Die zunehmende Gewalt werde teilweise durch die Kokainwelle ausgelöst, die derzeit über Europa hinwegrolle. Die kriminellen Gruppen seien international organisiert, ihr Ziel sei es, Geld zu verdienen, sich in der Wirtschaft zu etablieren und Einfluss auf die Politik zu nehmen. In der Schweiz habe sich der Kokainkonsum in den letzten zehn Jahren verdoppelt, sagte Callandret unter Verweis auf Abwasseranalysen.

Zahlreiche kriminelle Gruppen

Laut Callandret sind auch hierzulande mehrere Organisationen aktiv, darunter die kalabrische ’Ndrangheta, Gruppen aus Albanien, Serbien, Nigeria und der Türkei sowie Motorradclubs wie die Hells Angels. 

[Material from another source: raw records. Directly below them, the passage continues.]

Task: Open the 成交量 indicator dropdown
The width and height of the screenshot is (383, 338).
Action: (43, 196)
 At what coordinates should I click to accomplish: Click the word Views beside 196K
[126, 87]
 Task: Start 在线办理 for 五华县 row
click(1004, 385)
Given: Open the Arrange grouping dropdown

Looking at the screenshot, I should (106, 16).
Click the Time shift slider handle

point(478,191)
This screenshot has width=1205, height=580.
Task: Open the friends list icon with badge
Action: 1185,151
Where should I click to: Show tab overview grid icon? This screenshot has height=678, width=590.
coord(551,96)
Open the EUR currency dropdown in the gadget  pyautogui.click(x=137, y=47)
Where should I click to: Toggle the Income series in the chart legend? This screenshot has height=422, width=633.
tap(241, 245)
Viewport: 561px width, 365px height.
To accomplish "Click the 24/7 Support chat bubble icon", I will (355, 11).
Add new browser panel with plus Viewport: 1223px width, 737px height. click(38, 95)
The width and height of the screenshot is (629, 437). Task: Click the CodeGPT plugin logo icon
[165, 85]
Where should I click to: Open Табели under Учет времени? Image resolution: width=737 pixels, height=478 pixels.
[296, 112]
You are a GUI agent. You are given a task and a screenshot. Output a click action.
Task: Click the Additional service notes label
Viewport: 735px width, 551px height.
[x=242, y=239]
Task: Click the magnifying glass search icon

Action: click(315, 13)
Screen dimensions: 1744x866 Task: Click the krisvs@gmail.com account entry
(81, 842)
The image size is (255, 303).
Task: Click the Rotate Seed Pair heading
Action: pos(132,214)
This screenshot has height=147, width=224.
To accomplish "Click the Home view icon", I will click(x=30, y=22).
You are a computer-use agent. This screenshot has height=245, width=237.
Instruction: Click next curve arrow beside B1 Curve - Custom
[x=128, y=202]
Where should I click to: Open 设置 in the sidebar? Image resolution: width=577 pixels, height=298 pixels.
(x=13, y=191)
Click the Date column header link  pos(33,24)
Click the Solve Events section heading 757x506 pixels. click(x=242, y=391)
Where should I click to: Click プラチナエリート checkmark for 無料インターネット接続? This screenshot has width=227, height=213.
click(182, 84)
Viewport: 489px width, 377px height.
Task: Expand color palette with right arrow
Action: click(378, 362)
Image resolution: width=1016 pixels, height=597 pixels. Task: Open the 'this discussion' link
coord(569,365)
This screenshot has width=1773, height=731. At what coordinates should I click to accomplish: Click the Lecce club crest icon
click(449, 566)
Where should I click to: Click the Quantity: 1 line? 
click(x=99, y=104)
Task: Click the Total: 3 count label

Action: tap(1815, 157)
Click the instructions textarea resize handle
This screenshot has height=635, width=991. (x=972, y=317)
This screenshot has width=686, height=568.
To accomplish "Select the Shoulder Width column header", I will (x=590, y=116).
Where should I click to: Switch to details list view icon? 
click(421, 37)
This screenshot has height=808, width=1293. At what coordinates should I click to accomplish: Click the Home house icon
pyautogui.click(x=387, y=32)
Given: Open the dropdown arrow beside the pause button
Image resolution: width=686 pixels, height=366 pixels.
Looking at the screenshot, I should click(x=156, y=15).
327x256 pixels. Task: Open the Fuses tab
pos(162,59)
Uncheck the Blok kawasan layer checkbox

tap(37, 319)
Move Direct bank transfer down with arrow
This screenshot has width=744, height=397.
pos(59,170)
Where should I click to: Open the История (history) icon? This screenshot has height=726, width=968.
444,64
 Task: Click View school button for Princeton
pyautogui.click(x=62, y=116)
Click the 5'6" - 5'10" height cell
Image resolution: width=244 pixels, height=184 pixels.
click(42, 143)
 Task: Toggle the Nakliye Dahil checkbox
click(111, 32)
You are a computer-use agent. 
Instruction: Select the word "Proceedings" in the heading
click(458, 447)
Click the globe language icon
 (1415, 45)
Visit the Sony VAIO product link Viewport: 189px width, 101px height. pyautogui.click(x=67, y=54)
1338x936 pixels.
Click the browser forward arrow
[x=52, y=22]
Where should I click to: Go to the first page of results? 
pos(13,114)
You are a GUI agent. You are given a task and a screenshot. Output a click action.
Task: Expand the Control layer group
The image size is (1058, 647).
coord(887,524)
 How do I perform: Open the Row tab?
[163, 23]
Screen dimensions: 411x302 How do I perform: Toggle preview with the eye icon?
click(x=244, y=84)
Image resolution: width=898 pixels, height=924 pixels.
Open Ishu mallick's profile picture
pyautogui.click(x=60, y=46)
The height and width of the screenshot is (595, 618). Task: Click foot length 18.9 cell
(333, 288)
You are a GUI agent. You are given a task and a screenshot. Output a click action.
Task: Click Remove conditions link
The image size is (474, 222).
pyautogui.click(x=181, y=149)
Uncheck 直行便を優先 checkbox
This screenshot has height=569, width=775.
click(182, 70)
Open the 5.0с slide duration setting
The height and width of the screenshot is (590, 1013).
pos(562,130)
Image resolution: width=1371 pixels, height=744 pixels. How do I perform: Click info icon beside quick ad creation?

Es bestehe die Gefahr, dass solche Gruppierungen Politik, Verwaltung oder den Finanzplatz infiltrierten. «Diese kriminellen Organisationen pflegen Kontakte und nisten sich in Kreisen ein, die es ihnen ermöglichen, informiert, geschützt und begünstigt zu werden», sagte Callandret. Besonders bei der italienischen Mafia sei das Infiltrationsrisiko erhöht.

Zur Bekämpfung forderte Callandret mehr Personal. Derzeit seien rund 40 Ermittler im Bereich Drogen und organisierte Kriminalität tätig – zu wenig, wie er betonte. Sparmassnahmen hätten dazu geführt, dass Personal in den letzten Jahren eher ab- als ausgebaut worden sei.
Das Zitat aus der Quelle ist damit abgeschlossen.